Going back to those times, the 60’s, the world was in a revolution, musically. The folk boom, just before the invasion of the Beatles, was all about authenticity. Which is why Bob Dylan made up colorful tales about himself and his past, when he was in fact the son of a furniture salesman from Duluth, Minn. If you didn’t have a past to fit your style in those days, you made one up. They were harmless lies. Mostly. As far as Buffy, one can see how easily it could have been to make it up and allow it to grow. Someone asks, “Are you Indian? You look like you’re an Indian.” She pauses, says yes. Maybe she could have imagined she had some Indian blood. So the story grew. She benefited greatly from it, since she was the indigenous folk singer, instantly identified, unquestionably real, as deeply authentic as one gets. A Native American, the first people here, and everything that implied. Her career soared and continued to sustain itself for decades, all on the singular platform of her Indian identity. She was undeniably talented, but as an Italian folk singer, St. Marie would have had a fraction of the chance for the success she enjoyed as a ‘real’ Indian. So that’s what she became.
It’s the magnitude of it, however, how she played it out until it became such an overwhelming part of her essential being, a complete transformation - that is the very stuff of fiction, a story more nuanced and complex than the Great Gatsby. This is a pioneer of Indian rights, someone standing fist raised at demonstrations, leading people to tears by her speeches and songs, loved, embraced by Indian people as their own, as someone famous and successful who they can point to, all the while adopting the persona so completely that no one ever doubted it - except her family, who knew the truth. Then a journalist named Jacqueline Keeler, a member of the Navaho Nation, recently watched the new documentary about St. Marie’s life and thought something wasn’t right.

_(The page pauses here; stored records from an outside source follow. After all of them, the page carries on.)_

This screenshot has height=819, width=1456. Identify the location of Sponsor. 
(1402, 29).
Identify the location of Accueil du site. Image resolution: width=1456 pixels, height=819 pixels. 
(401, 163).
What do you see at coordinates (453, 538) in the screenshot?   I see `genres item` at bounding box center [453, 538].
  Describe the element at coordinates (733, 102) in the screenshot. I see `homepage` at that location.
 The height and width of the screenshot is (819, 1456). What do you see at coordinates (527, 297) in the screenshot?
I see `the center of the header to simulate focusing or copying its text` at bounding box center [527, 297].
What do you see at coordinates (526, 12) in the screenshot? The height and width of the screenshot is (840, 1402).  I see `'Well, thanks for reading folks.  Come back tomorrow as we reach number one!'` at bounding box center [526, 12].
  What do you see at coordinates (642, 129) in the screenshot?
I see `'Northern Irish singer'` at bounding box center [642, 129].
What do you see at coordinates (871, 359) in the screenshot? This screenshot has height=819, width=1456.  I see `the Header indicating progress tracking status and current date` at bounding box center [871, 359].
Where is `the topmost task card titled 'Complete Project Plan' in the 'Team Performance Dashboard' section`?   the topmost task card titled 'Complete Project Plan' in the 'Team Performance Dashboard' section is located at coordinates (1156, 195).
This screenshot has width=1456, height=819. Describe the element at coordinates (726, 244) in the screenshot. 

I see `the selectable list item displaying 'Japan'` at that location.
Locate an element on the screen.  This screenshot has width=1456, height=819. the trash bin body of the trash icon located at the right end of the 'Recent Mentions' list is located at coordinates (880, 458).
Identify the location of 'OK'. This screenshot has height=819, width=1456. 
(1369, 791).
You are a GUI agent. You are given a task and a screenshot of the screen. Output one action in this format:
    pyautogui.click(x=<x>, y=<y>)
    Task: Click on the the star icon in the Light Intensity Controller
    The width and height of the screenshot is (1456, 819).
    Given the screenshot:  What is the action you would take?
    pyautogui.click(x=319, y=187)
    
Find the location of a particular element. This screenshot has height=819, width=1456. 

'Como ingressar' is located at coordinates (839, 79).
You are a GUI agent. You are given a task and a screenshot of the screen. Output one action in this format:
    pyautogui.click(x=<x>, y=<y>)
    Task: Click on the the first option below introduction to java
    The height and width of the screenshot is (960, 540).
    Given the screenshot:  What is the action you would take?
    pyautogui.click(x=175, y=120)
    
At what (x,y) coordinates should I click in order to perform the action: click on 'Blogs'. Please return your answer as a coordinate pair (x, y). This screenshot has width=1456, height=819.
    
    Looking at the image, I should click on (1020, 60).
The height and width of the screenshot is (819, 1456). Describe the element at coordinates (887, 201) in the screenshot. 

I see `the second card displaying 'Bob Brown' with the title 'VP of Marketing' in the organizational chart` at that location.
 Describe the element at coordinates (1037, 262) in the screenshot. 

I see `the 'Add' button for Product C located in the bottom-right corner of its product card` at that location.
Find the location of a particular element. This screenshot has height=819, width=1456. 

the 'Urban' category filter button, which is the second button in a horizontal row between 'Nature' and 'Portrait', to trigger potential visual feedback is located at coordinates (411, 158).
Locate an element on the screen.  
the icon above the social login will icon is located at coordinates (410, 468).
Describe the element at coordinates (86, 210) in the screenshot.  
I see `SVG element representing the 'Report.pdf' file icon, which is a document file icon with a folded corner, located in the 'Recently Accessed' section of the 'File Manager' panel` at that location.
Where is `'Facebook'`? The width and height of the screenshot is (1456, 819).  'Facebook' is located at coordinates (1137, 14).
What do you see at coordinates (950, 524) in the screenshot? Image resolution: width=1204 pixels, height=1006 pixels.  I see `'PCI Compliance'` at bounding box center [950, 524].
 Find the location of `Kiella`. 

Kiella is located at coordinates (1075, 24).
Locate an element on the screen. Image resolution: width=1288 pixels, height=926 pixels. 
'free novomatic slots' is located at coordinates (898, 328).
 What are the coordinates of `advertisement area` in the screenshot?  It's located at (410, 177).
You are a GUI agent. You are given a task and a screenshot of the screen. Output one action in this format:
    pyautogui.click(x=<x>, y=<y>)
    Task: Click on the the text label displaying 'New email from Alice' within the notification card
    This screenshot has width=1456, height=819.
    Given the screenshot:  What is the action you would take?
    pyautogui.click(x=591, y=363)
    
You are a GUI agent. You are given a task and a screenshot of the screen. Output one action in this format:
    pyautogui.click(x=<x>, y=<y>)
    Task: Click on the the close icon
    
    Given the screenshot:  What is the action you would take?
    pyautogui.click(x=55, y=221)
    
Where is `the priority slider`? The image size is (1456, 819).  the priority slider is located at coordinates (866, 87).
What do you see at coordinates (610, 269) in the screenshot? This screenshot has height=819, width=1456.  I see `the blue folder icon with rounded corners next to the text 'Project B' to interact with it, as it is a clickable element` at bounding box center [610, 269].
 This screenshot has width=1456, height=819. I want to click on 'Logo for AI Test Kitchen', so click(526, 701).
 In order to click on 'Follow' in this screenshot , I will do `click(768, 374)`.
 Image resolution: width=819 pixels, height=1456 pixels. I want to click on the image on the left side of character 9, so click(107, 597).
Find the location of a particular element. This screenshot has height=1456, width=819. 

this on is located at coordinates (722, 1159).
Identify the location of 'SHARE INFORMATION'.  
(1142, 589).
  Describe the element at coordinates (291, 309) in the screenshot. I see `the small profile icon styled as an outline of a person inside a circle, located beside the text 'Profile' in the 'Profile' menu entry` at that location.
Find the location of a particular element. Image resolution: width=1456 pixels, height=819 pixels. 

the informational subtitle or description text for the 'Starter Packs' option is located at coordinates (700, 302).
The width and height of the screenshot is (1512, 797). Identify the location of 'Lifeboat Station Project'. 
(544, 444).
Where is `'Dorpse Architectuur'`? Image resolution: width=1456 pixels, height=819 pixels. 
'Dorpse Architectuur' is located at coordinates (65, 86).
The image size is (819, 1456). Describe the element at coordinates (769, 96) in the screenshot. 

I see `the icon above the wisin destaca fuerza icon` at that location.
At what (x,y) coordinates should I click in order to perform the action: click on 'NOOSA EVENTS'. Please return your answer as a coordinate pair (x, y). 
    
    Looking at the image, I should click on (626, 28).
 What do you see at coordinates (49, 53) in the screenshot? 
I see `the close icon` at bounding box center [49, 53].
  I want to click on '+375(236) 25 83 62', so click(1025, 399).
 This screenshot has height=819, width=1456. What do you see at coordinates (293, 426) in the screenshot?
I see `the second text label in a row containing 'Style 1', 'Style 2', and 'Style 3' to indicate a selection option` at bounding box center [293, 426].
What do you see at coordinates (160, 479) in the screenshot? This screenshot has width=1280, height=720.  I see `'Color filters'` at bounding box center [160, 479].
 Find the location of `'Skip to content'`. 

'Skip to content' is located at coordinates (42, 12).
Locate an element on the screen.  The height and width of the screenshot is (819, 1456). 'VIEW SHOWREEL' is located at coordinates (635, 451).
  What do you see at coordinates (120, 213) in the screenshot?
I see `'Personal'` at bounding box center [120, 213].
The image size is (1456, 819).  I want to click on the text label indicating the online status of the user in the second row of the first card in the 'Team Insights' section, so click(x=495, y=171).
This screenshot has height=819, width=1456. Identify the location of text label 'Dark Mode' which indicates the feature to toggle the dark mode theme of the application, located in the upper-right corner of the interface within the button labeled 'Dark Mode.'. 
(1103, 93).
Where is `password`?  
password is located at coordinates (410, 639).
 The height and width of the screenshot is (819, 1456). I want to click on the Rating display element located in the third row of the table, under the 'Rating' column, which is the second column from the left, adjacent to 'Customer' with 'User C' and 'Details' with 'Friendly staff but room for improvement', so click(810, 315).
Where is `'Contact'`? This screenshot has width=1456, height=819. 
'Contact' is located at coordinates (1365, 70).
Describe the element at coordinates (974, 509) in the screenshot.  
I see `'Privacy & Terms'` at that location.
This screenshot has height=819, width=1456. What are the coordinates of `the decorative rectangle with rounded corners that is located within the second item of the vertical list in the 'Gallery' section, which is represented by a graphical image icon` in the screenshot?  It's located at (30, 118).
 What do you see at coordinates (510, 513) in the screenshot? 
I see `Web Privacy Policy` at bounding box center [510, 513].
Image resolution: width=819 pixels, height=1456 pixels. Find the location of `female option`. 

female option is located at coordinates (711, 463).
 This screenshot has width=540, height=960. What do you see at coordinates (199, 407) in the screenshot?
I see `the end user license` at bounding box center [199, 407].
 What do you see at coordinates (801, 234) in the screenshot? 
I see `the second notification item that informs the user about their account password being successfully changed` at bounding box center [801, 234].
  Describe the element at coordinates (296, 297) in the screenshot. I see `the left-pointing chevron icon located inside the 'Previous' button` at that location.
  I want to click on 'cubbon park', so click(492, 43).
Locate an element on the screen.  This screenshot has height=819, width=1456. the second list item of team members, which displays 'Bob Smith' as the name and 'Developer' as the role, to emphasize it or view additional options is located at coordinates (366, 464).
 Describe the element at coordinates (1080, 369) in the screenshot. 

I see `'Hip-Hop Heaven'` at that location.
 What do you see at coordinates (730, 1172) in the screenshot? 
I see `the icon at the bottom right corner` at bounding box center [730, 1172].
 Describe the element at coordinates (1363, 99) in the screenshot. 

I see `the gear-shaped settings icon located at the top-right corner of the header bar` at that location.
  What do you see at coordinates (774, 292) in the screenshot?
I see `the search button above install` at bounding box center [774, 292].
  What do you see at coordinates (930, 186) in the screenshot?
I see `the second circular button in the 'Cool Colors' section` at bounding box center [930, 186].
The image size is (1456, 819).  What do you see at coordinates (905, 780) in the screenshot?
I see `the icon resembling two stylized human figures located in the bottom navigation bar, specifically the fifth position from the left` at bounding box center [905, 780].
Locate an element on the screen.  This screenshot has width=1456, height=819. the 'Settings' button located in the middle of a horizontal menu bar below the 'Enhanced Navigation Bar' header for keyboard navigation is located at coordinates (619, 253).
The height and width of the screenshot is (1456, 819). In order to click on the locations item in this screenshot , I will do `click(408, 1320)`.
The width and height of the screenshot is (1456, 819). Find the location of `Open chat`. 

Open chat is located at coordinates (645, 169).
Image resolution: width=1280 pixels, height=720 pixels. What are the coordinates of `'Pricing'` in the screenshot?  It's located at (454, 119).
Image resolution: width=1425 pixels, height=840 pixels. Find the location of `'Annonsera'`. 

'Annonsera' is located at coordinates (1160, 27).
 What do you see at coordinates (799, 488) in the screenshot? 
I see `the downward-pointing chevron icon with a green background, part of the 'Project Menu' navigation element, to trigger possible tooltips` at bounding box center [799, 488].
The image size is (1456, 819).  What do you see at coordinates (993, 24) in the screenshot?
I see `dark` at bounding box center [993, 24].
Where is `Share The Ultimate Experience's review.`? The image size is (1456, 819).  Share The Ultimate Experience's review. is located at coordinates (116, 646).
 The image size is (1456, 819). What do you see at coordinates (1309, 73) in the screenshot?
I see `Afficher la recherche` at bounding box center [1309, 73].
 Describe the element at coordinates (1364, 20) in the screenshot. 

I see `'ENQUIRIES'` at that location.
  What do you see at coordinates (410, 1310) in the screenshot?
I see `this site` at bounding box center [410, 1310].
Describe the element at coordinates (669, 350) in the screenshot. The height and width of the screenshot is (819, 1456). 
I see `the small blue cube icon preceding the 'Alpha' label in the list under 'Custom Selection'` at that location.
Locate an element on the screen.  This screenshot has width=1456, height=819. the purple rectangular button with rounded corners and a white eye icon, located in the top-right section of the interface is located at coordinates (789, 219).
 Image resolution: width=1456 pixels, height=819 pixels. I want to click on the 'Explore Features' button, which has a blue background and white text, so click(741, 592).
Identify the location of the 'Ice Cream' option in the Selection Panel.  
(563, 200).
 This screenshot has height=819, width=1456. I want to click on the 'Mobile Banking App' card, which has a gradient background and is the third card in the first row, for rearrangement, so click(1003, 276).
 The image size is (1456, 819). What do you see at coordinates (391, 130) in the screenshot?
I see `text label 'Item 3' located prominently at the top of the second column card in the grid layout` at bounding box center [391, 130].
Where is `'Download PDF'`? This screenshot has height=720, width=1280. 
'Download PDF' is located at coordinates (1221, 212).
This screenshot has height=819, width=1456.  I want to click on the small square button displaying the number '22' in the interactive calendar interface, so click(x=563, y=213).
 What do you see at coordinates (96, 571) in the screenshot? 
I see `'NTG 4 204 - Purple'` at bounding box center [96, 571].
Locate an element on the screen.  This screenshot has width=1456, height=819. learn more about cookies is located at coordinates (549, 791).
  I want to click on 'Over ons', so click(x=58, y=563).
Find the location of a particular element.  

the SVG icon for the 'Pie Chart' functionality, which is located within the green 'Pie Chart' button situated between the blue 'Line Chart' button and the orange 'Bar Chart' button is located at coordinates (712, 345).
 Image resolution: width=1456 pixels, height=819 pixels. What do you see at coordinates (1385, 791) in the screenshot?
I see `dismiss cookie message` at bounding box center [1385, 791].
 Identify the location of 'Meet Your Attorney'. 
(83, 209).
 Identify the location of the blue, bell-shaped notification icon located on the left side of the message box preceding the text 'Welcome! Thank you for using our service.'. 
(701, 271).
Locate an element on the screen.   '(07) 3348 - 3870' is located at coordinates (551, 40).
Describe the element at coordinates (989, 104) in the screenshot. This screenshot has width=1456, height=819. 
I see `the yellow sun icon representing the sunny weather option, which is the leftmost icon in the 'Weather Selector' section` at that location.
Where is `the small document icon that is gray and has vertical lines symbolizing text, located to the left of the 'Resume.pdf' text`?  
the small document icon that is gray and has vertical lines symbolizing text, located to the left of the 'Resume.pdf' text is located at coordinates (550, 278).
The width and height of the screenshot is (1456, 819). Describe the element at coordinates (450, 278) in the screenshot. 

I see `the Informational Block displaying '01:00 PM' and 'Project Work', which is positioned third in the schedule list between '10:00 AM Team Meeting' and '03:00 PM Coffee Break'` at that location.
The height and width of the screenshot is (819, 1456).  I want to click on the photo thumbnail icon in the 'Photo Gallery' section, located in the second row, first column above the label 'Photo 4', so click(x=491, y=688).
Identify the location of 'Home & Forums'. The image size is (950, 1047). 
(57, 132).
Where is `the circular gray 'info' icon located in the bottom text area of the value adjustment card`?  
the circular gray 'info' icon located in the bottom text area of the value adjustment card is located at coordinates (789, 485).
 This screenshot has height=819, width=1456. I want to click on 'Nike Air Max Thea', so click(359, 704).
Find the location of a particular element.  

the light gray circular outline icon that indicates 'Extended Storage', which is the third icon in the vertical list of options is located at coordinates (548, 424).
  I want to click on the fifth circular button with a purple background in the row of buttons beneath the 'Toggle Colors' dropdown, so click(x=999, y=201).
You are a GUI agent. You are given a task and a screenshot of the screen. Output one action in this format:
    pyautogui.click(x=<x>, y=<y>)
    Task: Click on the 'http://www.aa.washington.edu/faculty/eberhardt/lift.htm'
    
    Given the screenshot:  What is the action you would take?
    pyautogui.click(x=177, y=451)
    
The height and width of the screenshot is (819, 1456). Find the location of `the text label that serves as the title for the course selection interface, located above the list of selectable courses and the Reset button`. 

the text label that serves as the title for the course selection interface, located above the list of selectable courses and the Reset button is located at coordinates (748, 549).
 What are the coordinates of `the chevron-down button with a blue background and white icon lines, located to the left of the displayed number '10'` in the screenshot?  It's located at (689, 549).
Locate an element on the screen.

She recognized the behavior of a ‘Pretendian’ in St. Marie, and with a colleague’s help, discovered Buffy’s true birth certificate.
So the story became revealed and exploded in the news. It’s mind boggling to me. I have trouble processing it. How can a small lie be allowed to grow to such gigantic proportions? How can someone act the part of someone they aren’t for an entire lifetime? How can someone keep pretending in the face of caring souls, like those in the Piapot First Nation, who took her in, adopted her as their own. How can you sit there across from them and talk and laugh and accept hospitality and unconditional love and know all the time you’re completely fake? An abject liar. A play actor. A Pretendian.
Surely Shakespearean in its reach and psychological complexity. I feel for Buffy, because at the end of her life, to have this come to light and stain everything she’s done must be devastating. I worry, because in the wake of these undeniable disclosures, she still adamantly claims her Indian identity, displaying a dangerous degree of self-delusion. I’ve always been an admirer and fan. It hurts me personally. I also feel revulsion for her charade, and if I feel this way as a white person, I can’t imagine how all of this hurts Indian people.
It’s a tragedy of fame and folly, of telling a lie so often you no longer know it is. A lie that she must have told herself over and over again was a lie for the sake of good.
But in the end, there’s no such thing.
"There’s some things you like to write, and there’s some you don’t, but"... thank you, anyway, for doing it.
Well hell, no wonder I never made it big. I’m not able to be something I’m not…well, sober. I’ve pretended to be sober a few times.